To analyze retention by offer, offer period, or acquisition channel, use Subscription Churn Rate instead.
When to use Subscriber Churn Rate vs. Subscription Churn Rate?
Use Subscriber Churn Rate when you want to understand the health of your paying customer base as a whole - how many people you're keeping vs. losing month over month. A subscriber is only counted as churned once all of their subscriptions have ended, so the metric reflects customer-level retention rather than the lifecycle of any individual subscription.
Use Subscription Churn Rate when you want to analyze retention at the product level - on a specific offer, offer period, or acquisition channel. Because each subscription belongs to exactly one offer and one channel, that metric supports filtering by those dimensions; Subscriber Churn Rate doesn't, since one subscriber can span several offers and channels at once.

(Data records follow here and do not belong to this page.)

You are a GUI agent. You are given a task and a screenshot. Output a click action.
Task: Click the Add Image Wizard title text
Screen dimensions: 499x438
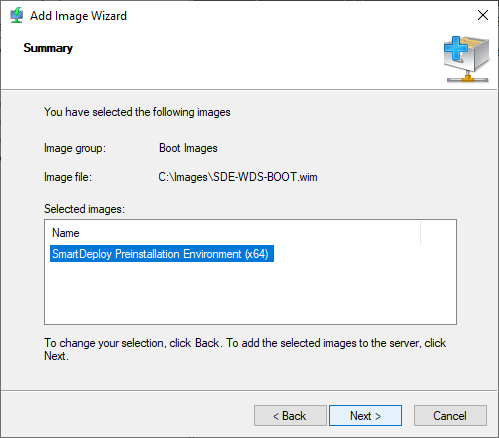[78, 16]
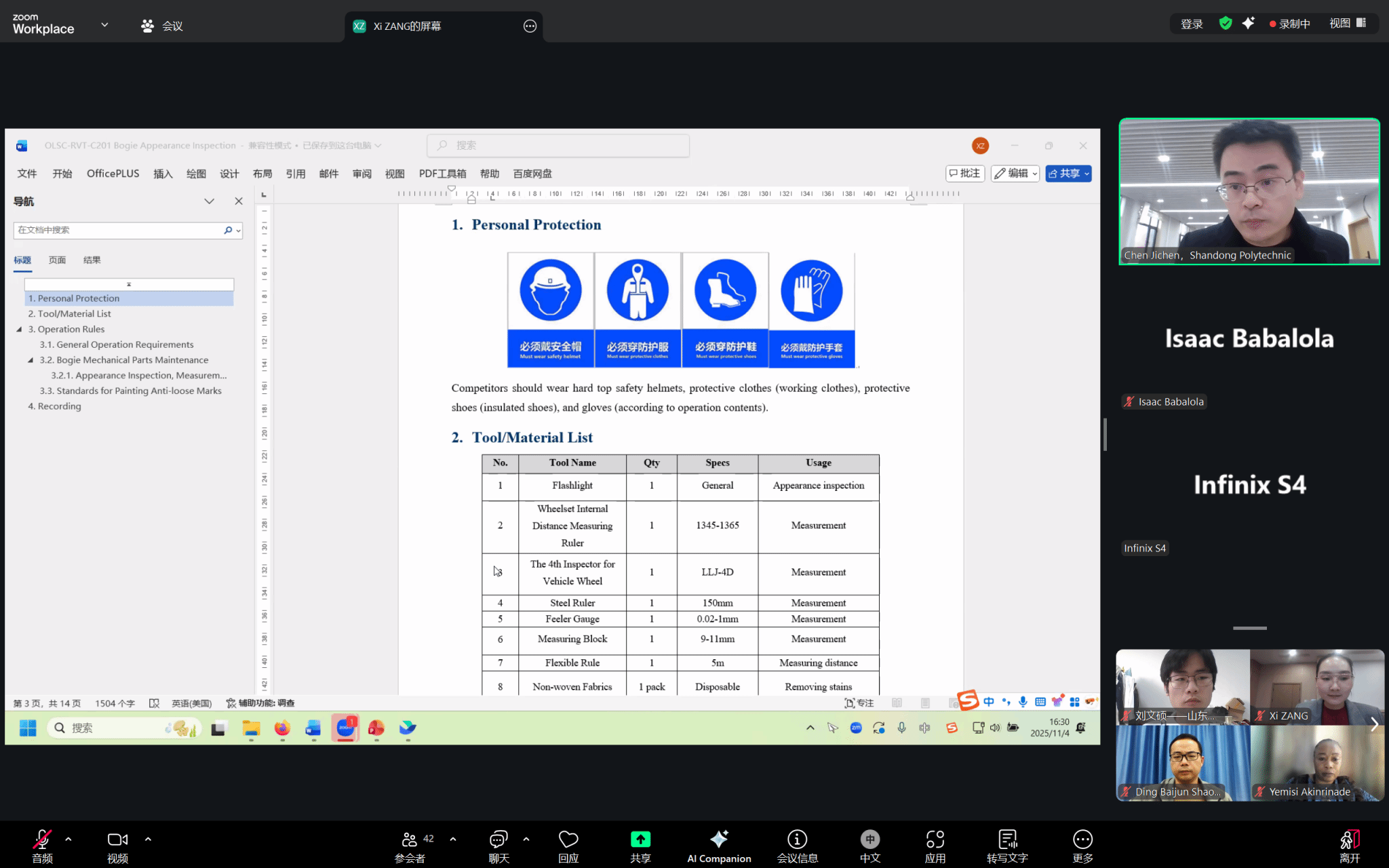The height and width of the screenshot is (868, 1389).
Task: Unmute audio with the microphone icon
Action: point(42,840)
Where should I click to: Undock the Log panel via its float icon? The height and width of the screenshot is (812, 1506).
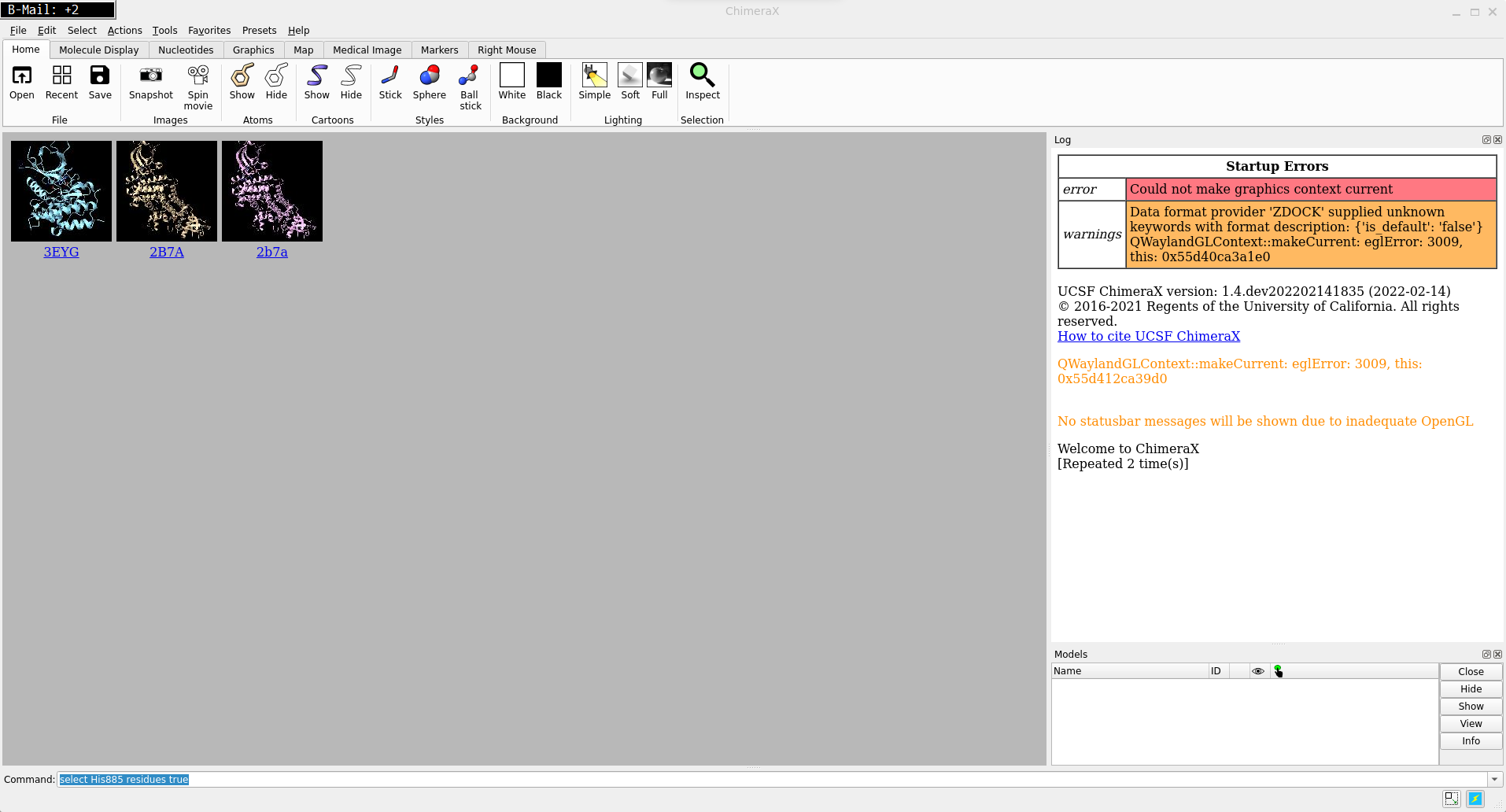pos(1486,139)
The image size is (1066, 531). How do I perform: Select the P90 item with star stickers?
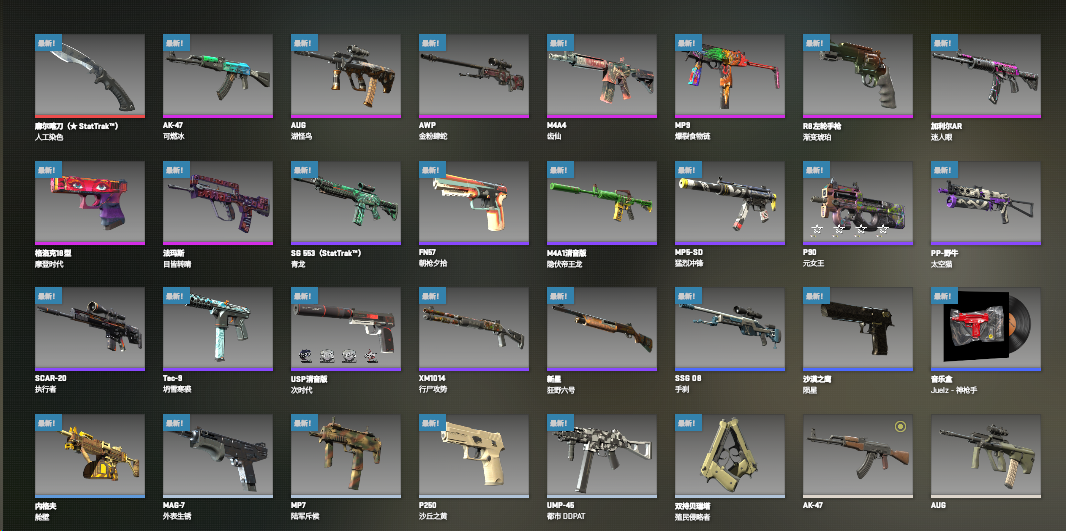tap(857, 203)
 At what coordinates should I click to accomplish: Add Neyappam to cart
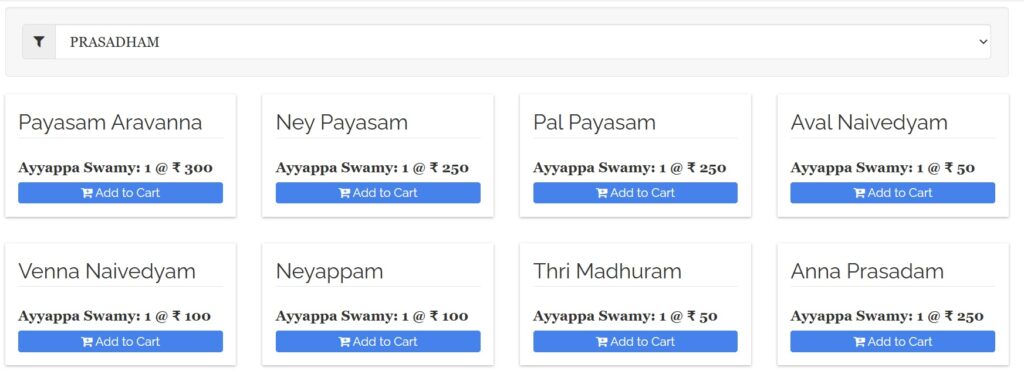click(378, 342)
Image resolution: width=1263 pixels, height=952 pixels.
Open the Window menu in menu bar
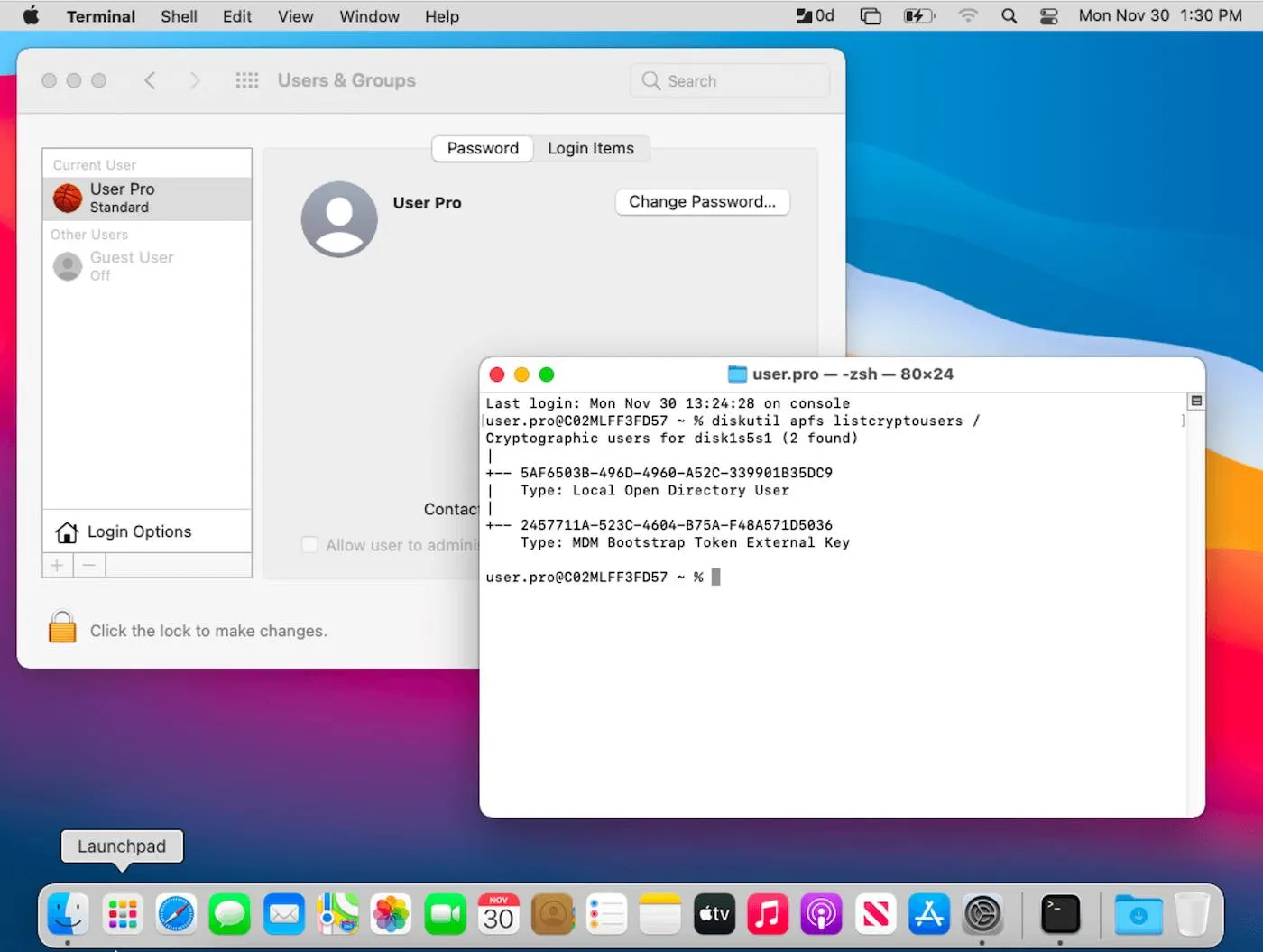(369, 16)
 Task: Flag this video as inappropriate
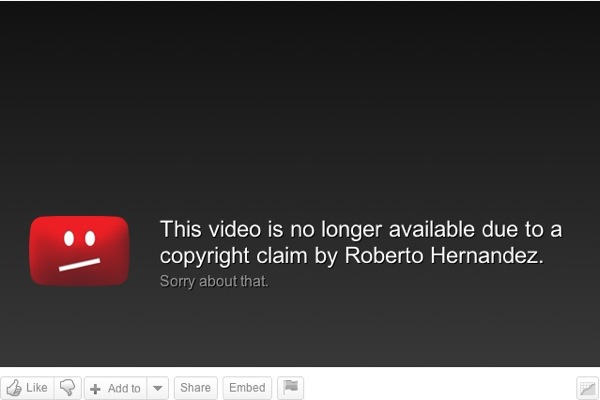pyautogui.click(x=290, y=387)
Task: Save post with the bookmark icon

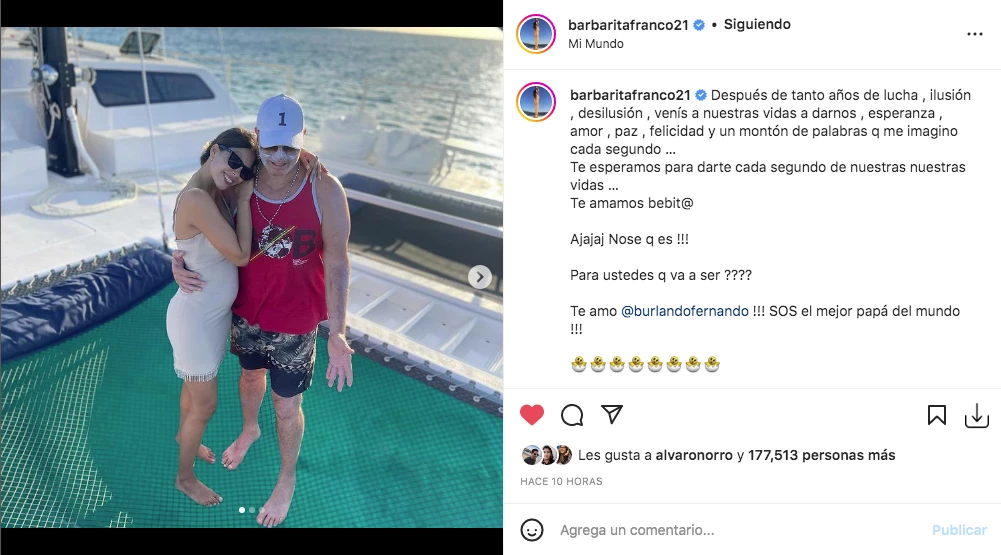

The two metrics are complementary. Watching them side by side often reveals useful patterns - for example, a stable Subscriber Churn Rate alongside a rising Subscription Churn Rate suggests that customers are switching between your offers rather than leaving altogether.
FAQs
What's the difference between Subscriber Churn Rate and Subscription Churn Rate?
Subscriber Churn Rate counts people - a subscriber is only churned once all of their subscriptions have ended. Subscription Churn Rate counts contracts - every individual subscription that ends is counted, even if the subscriber still has other active subscriptions. Use Subscriber Churn Rate to track the health of your paying customer base; use Subscription Churn Rate for product- and offer-level analysis.
Are users in a grace period included?
No. A subscriber whose subscription is in a grace period is still treated as active until the grace period expires and the subscription is fully terminated.
Are free trials included?
No. Trials are excluded from the calculation. A subscriber is considered active at the beginning of the month only if they hold at least one paid subscription at that point.
Are non-recurring offers (e.g., passes) included?
No. Subscriber Churn Rate tracks subscription churn and does not apply to one-time purchases or non-recurring offers.
How is churn type determined at the subscriber level?
By the final subscription from which the subscriber churned - the one whose end tipped them into a fully churned state. If that subscription ended voluntarily, the subscriber is counted as a voluntary churn; if it ended due to a payment failure, the subscriber is counted as an involuntary churn.
What if a subscriber ends one subscription but keeps another?
They aren't counted as churned. Subscriber Churn Rate only counts customers who lose all of their active paid subscriptions during the month.
Why can't I filter Subscriber Churn Rate by offer or acquisition channel?
Because a subscriber can hold subscriptions on multiple offers and may have been acquired through different channels over time, those dimensions don't have a single unambiguous value at the subscriber level. To slice churn by offer, offer period, or acquisition channel, use Subscription Churn Rate.
What factors can influence Subscriber Churn Rate?
Customer satisfaction, pricing, competition, product quality, content release cadence, customer service, and payment success rates can all affect the metric.